New Bening tak sendiri, Lingua yang diawaki Arie Widiawan, Frans Mohede, dan Amara pun mendeklarasikan diri kembali ke dunia musik. Trio vokal yang dikenal dengan lagu ”Bila Kuingat”, dan ”Jangan Kau Henti” ini, menandai comeback mereka dengan merilis album Mampu Bertahan. ”Kami memang 18 tahun tak mengeluarkan karya. Tapi, sebenernya kami enggak ke mana-mana,” kata Arie.
Tahun 2001-2002, Lingua pernah berniat masuk dapur rekaman. Namun, karena mood mereka belum kembali 100 persen, niat itu lagi-lagi menguap. Baru tiga tahun kemudian, Lingua membuat proyek bersama Coboy, juga kelompok vokal era 90-an, melalui singel ”Good Time”.
”Rupanya itu jadi trigger Lingua untuk bikin album. Jadi, punya semangat karena memang masih ingin bermusik,” kata Arie.
Album Lingua itu dirilis dalam format cakram padat. Alasan mereka, kalau hanya singel tak akan cukup karena sudah 18 tahun absen. ”Lagi pula, kita kan masih orang lama, masih pengin memegang bentuk fisik, lihat cover-nya dan siapa aja yang terlibat. Jadi keluarkan CD,” kata Arie.
Tak hanya Bening dan Lingua, Padi yang diawaki Fadly (vokal), Piyu (gitar), Ari (gitar), Rindra (bas), dan Yoyok (drum), rupanya juga ingin kembali ke panggung musik. Setelah vakum selama tujuh tahun, Padi memutuskan untuk lahir kembali.
Sebagai penanda kelahiran kembali itu, Padi menggelar Mega Konser Padi Reborn, awal November lalu, disusul konser di Palembang, Bandung, Yogyakarta, dan Makassar. Setiap konser dijubeli ribuan penggemar Padi, tanda Padi masih dicintai dan dirindukan.
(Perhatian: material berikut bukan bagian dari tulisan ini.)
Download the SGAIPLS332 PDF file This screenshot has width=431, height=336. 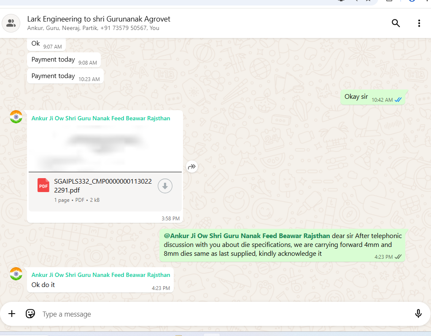click(165, 186)
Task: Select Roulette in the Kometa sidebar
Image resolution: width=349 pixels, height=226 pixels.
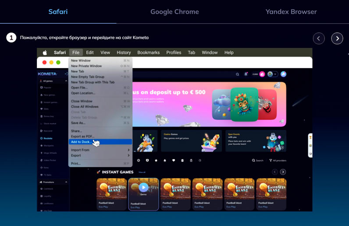Action: coord(48,138)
Meski saat tampil di panggung para personel Padi masih kerap gugup dan canggung, tak ada yang terlalu peduli. Lebih penting Padi utuh kembali.
Berbeda
Daftar band-band 90-an yang comeback makin bertambah panjang dengan kembalinya nama-nama, seperti The Groove Reunion, Base Jam Reunion, hingga Potret. Mereka tak cuma tampil di panggung-panggung musik yang khusus mengusung tema 90-an, tetapi juga merambah panggung Synchronize Festival, Prambanan Jazz Festival, hingga Java Jazz Festival.
Setiap kali tampil, penonton berjubel. Tak cuma penonton generasi 90-an, tetapi juga generasi milenial seperti yang terjadi saat Potret tampil di Synchronize Festival Oktober lalu di Gambir Expo Kemayoran Jakarta.
Lagu-lagu Potret seperti ”Salah”, ”Bagaikan Langit”, dan ”Mak Comblang” dinyanyikan dengan fasih oleh anak-anak milenial. Membuat Melly yang di atas panggung berkali-kali mengaku kepayahan karena sudah tak lagi muda, tertolong karena tak harus menyanyi sepanjang lagu.
Begitu juga dengan The Groove Reunion dan Base Jam Reunion yang tetap ditunggu penggemar mereka. ”Saya tahu mereka dari Youtube. Lagunya bagus-bagus juga. Jadi suka dan tertarik nonton mereka. Tapi, emang udah beda sih, ya, penampilan mereka dengan dulu,” kata Raras (19).
Bagi New Bening, sadar mereka adalah sosok yang berbeda dengan 17 tahun yang lalu, keempat personel berupaya semaksimal mungkin memberikan komitmen terhadap kiprah mereka di New Bening. Latihan keras mereka lakoni meski tak terlalu ambisius mengejar kembali masa kejayaan Bening. Mereka cukup sadar memosisikan diri di pasar pendengar dewasa yang memang tak terlalu digarap.
”Harapannya, kehadiran kami bisa turut meramaikan industri musik Tanah Air yang saat ini lebih banyak didominasi para penyanyi solo,” ujar Mita.
Sejak mengumumkan comeback, New Bening telah tampil di Festival Mesin Waktu 14 Oktober lalu. Kehadiran empat dara yang kini sudah menjadi mama-mama ini disambut meriah oleh lebih 2.000 penonton yang adalah generasi remaja tahun 1990-an. Tepuk tangan serta teriakan membahana ketika New Bening tampil di panggung.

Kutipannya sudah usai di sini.